Spatially Resolved Heterogeneous Electrocatalyst Degradation in Polymer Electrolyte Fuel Cells Subjected to Accelerated Aging Conditions
P. Sharma, B. Bera, D. Aaron, M. M. Besli, S. Kuppan, L. Cheng, J. Braaten, N. Craig, S. Stewart, M. Metzger, C. Johnston, and M. M. Mench, “Spatially Resolved Heterogeneous Electrocatalyst Degradation in Polymer Electrolyte Fuel Cells Subjected to Accelerated Aging Conditions”, J. Electrochem. Soc. 169 114506 (2022). DOI: 10.1149/1945-7111/ac9ee5
This work quantifies in-plane spatial heterogeneity (polymer electrolyte fuel cell cathode inlet vs outlet) in Pt particle size growth and distribution as a function of nitrogen (N2) flow rate during a square-wave accelerated stress test (AST).
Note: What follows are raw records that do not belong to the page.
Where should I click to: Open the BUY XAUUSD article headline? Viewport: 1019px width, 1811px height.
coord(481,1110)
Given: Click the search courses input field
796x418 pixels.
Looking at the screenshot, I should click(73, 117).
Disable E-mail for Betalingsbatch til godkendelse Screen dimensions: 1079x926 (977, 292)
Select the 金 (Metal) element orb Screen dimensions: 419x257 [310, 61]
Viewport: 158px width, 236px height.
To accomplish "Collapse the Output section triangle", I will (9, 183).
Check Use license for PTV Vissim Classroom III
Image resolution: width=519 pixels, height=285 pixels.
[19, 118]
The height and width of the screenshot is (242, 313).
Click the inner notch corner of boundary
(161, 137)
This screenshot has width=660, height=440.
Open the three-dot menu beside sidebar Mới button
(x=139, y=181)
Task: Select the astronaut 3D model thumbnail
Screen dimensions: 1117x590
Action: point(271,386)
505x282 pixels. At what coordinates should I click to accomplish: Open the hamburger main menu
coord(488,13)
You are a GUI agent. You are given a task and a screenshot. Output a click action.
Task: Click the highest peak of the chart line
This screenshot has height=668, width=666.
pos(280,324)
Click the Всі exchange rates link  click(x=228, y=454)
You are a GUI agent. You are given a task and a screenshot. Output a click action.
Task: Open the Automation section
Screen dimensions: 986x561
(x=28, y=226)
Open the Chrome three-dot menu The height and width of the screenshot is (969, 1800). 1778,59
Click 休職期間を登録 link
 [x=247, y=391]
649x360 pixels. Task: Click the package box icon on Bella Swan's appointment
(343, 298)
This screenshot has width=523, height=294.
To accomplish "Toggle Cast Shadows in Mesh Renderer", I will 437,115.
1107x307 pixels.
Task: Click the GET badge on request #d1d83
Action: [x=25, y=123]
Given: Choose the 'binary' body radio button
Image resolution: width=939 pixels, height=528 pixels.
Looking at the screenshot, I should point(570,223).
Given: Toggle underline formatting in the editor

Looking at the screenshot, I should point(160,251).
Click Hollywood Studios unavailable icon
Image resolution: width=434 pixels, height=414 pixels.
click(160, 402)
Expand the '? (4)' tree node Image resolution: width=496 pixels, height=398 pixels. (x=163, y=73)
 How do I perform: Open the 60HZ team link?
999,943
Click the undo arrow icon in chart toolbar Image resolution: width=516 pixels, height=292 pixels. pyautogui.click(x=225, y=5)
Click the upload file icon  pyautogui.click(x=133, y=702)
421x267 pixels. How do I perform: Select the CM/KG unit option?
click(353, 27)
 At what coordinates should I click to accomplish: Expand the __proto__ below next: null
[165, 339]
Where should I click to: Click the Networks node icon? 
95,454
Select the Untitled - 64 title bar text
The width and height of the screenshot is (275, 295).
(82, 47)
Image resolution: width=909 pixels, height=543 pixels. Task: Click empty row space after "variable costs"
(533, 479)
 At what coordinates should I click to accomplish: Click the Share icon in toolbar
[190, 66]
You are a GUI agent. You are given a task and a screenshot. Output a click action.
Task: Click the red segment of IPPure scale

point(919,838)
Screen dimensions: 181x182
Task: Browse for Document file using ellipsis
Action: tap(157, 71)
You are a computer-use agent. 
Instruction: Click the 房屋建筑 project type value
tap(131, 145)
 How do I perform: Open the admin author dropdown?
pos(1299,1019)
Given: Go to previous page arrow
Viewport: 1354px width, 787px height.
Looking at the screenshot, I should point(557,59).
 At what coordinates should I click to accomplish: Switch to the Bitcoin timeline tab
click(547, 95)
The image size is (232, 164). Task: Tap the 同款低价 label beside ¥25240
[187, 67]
The average Pt particle sizes for membrane electrode assemblies (MEAs) subjected to N2 flow rates ranging from 4–16 sccm cm−2 are in the range 9–10.5 nm at the end-of-life (EOL) with similar electrochemically active surface area (ECSA) loss (∼65%). However, Pt particle size at EOL exhibits spatial heterogeneity: greater Pt particle size growth occurs near the flow field outlet than the inlet. The spatial heterogeneity for a fully-humidified N2 flow is believed to originate from non-uniform humidification (outlet is more humidified than the inlet) across the cell for a co-flow arrangement. A first-order rate model for ECSA loss predicts linear increase of the rate constant with N2 flow rate. The polarization losses of the aged MEAs over a wide range of operating conditions increase with N2 flow rate. From the results of this work, for holistically assessing durability of Pt catalysts in fuel cells at high humidity conditions, it is recommended to include purge gas flow rate as a stressor during an AST.